Этот пример указывает не только на то, что атаки стали значительно сложнее, но и что произошел прогресс с точки зрения защиты. Code Red не эксплуатировал уязвимость zero-day — она была обнаружена и закрыта за месяц до эпидемии. Но принятая тогда скорость установки обновлений, отсутствие средств автоматической их установки и плохое информирование корпоративных пользователей сыграли свою роль. Еще одно важное отличие Code Red от современных атак — отсутствие какой-либо «монетизации». Сейчас за взломом уязвимого сервера компании неизбежно последовала бы кража данных либо их шифрование с последующим требованием выкупа (а часто и то, и другое). Более того, современные злоумышленники вряд ли будут анонсировать доступ к сайту дефейсом —наоборот, злоумышленники скорее предпримут все возможные шаги, чтобы скрыть свое присутствие в IT-инфраструктуре компании.
Не только Code Red
Code Red сошел со сцены достаточно быстро. В августе 2001 года появилась слегка измененная версия Code Red II, способная заражать системы, где уже «сидел» первый вариант червя. Но вообще в начале нулевых было немало и других атак с похожими сценариями. Уже в сентябре 2001 года произошла эпидемия интернет-червя Nimda, также эксплуатирующего давно пропатченные уязвимости в Microsoft IIS. В 2003 году активно распространялся червь Blaster. Стало очевидно, что патчи для критических уязвимостей в корпоративном ПО надо устанавливать как можно быстрее: сразу после выхода апдейта злоумышленники тщательно анализируют его и незамедлительно начинают эксплуатировать закрытую им уязвимость, пока большинство пользователей не установили обновления. Причем и сейчас нельзя сказать, что эта проблема решена. Есть и более свежие примеры, такие как атака WannaCry 2017 года — там тоже была использована давно известная, но не закрытая уязвимость.

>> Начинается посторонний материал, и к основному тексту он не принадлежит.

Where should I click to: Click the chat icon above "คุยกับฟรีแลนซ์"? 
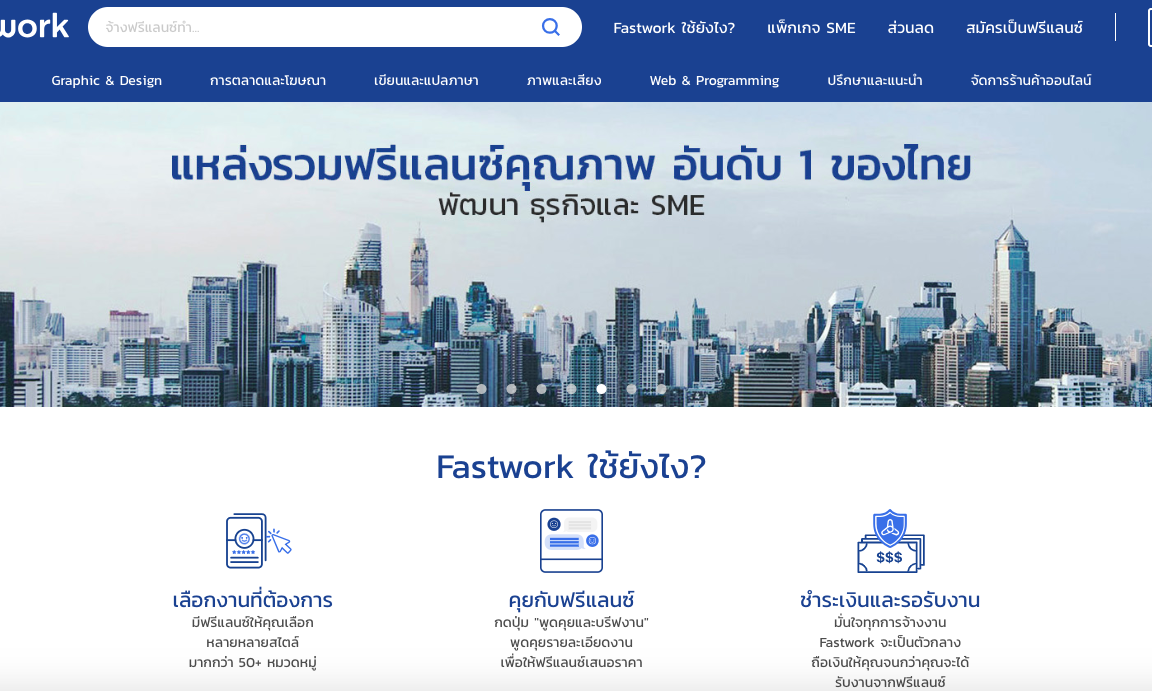[x=571, y=540]
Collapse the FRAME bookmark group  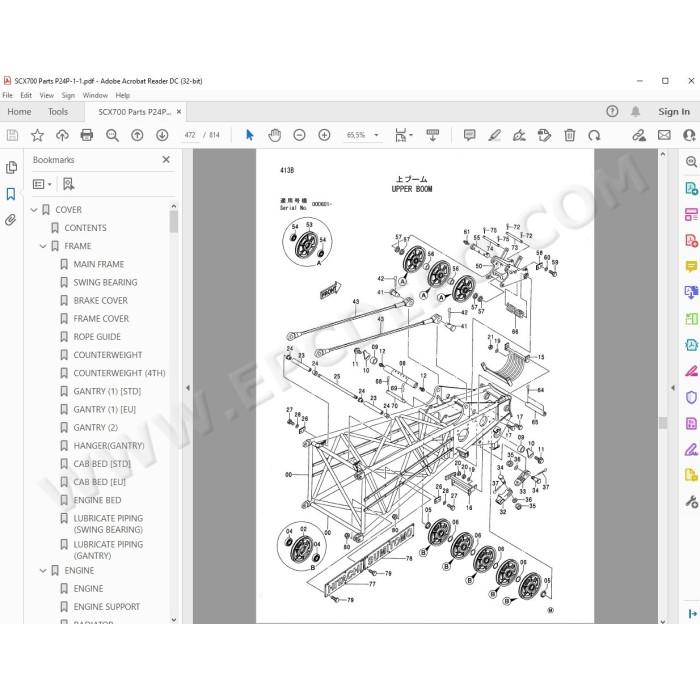(43, 246)
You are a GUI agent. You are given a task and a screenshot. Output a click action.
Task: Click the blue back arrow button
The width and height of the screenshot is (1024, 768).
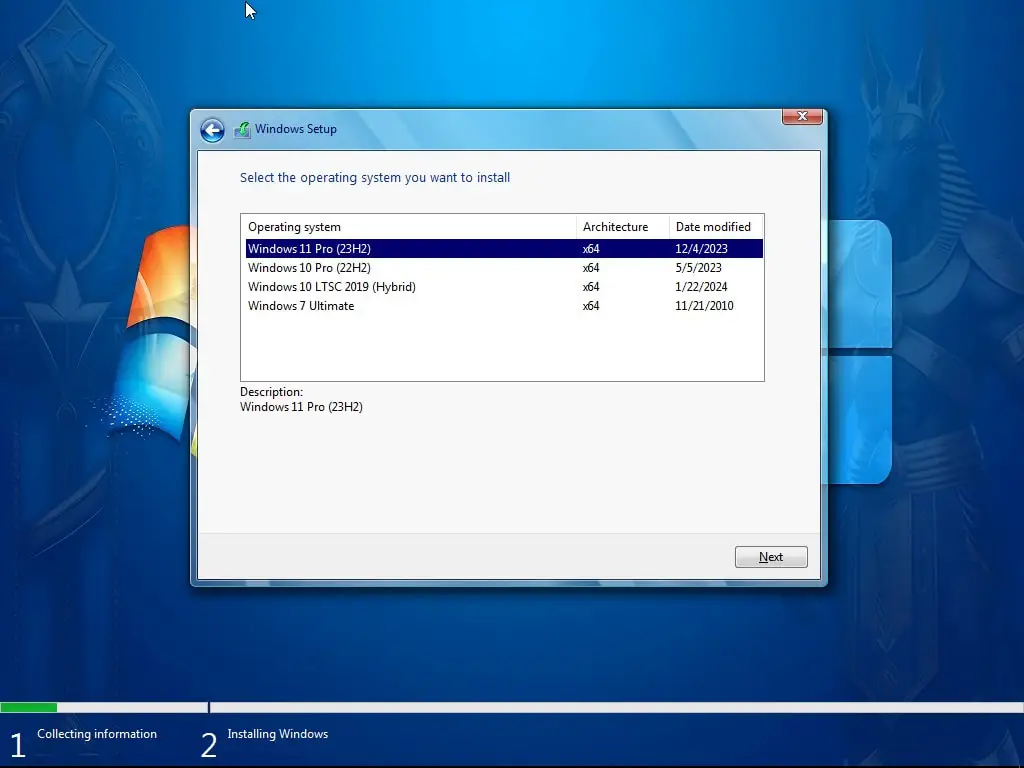click(x=211, y=130)
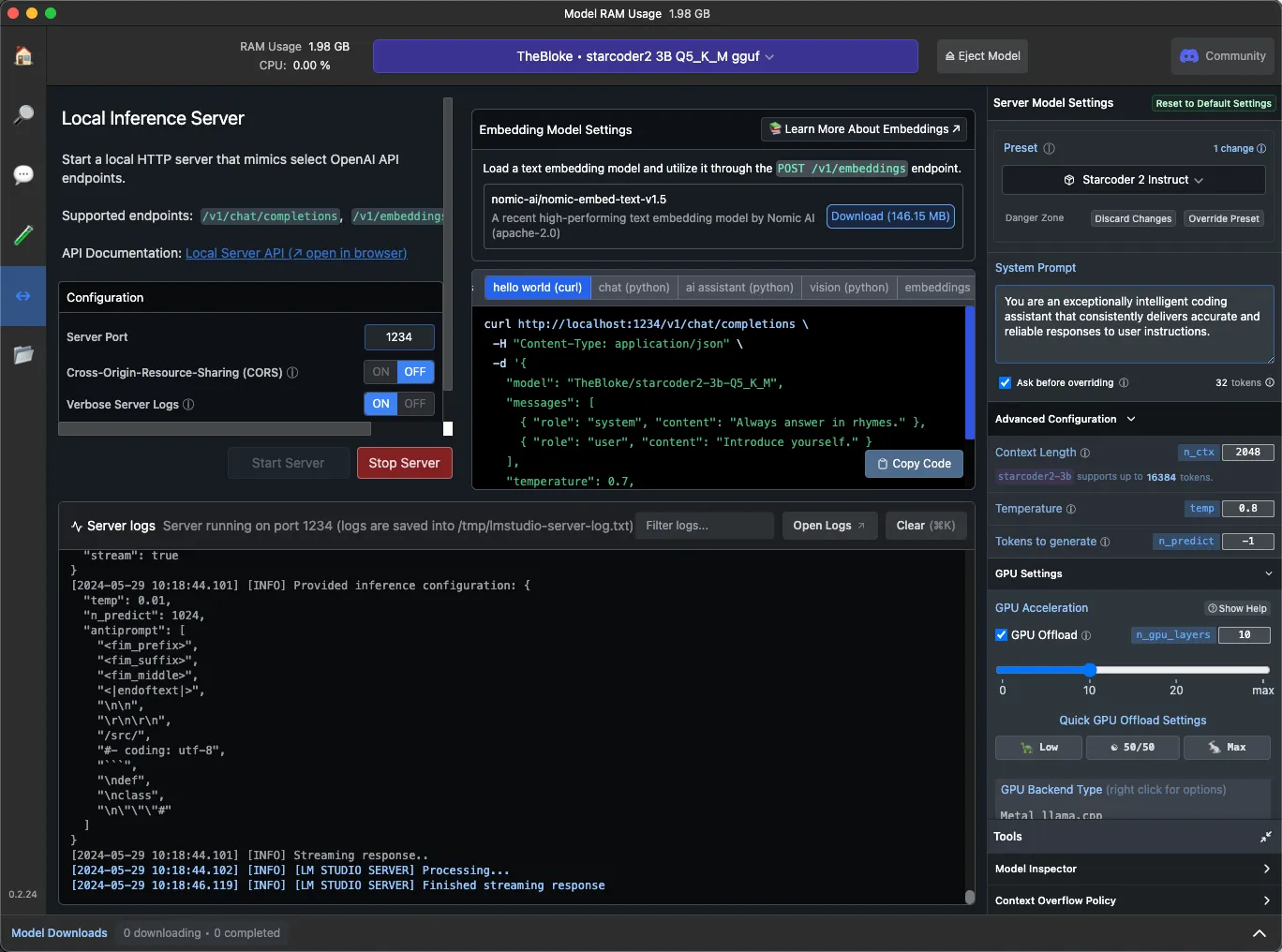This screenshot has height=952, width=1282.
Task: Open My Models folder icon
Action: [23, 354]

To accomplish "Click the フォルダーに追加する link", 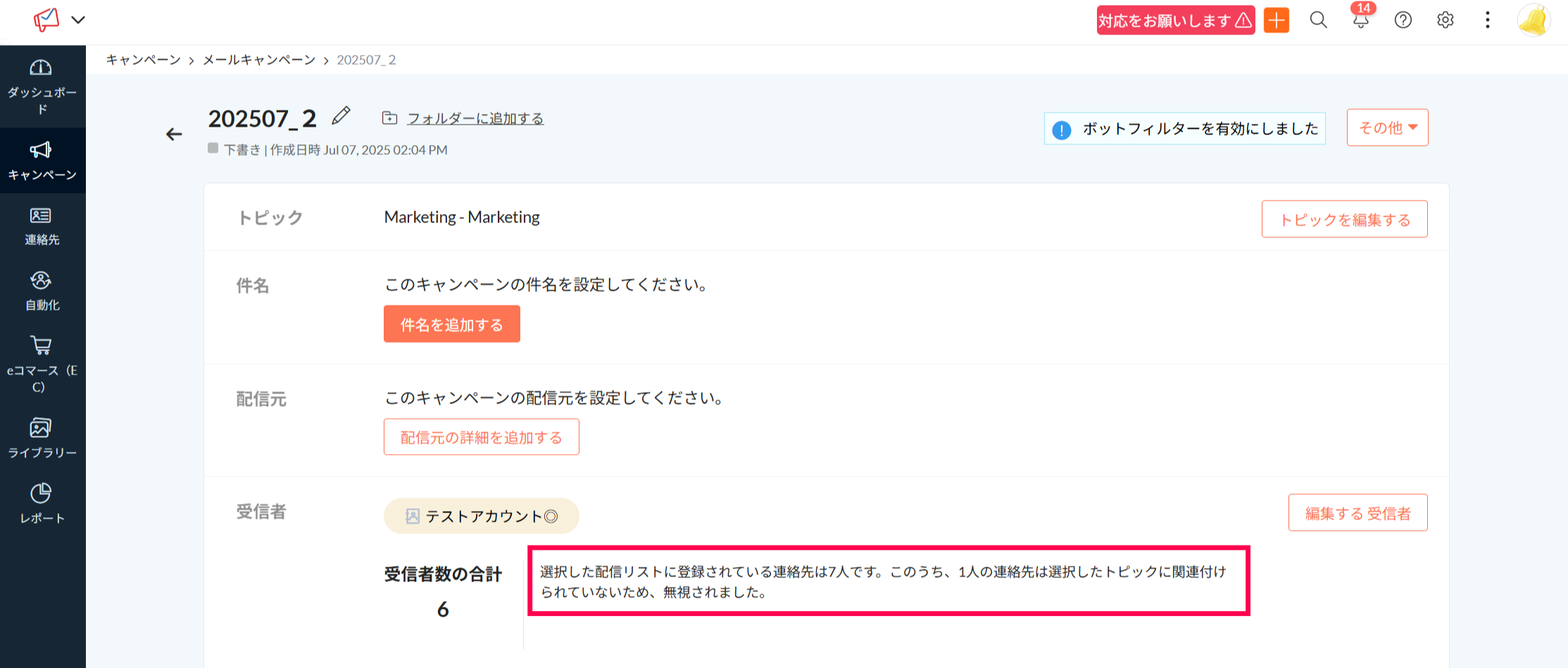I will [x=475, y=118].
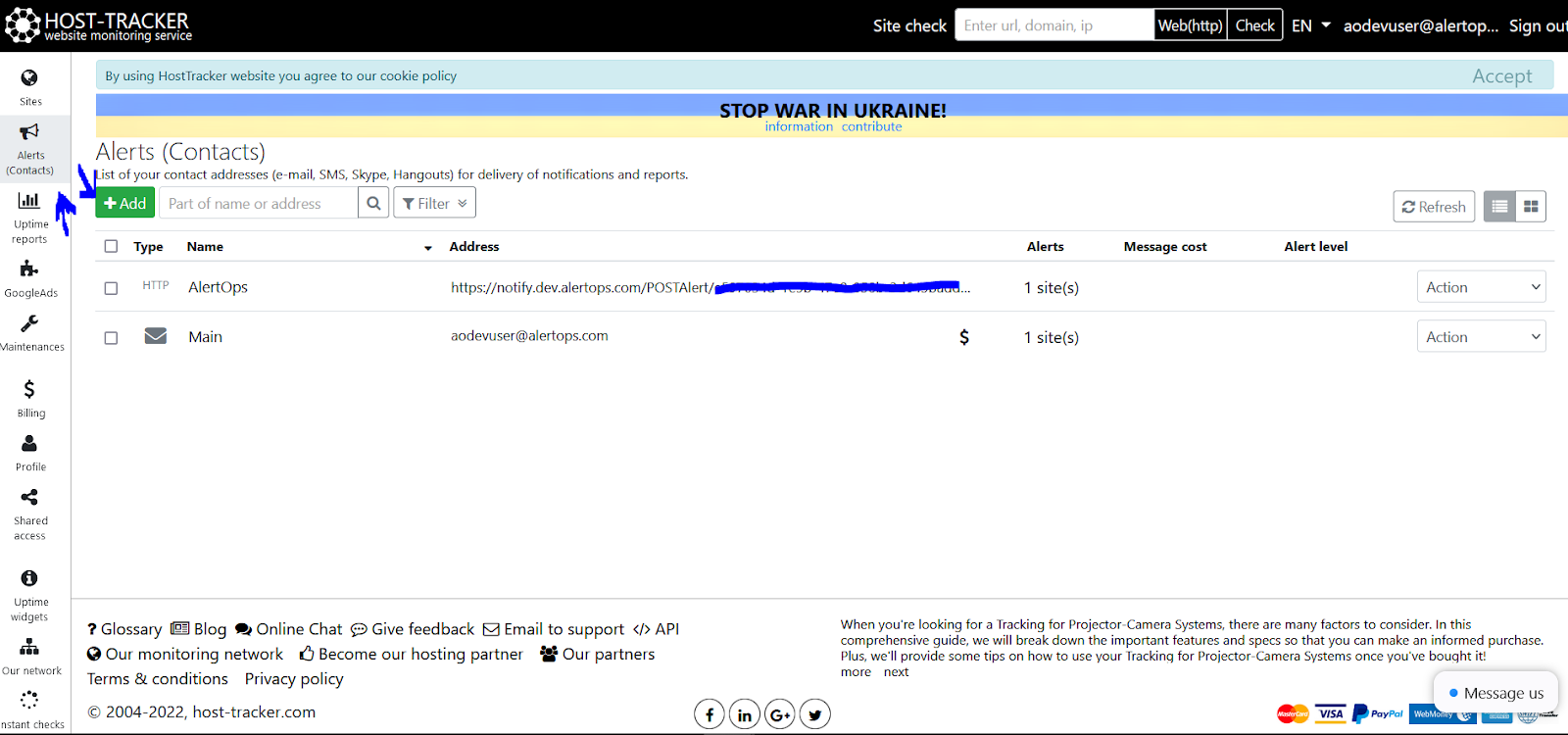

Однако Code Red и прочие многочисленные вредоносные программы, заражавшие сотни тысяч систем по всему миру, отчасти помогли сформировать те подходы к корпоративной безопасности, которыми мы руководствуемся сейчас. Во многом благодаря им мы научились защищаться от кибератак. Впрочем, серебряной пули, решающей все проблемы бизнеса в киберпространстве, пока никто не придумал. Поэтому мы постоянно продолжаем совершенствовать технологии информационной безопасности. Эволюция киберзащиты — это необходимый путь к совершенству систем безопасности, в котором невозможно достичь идеала и успокоиться.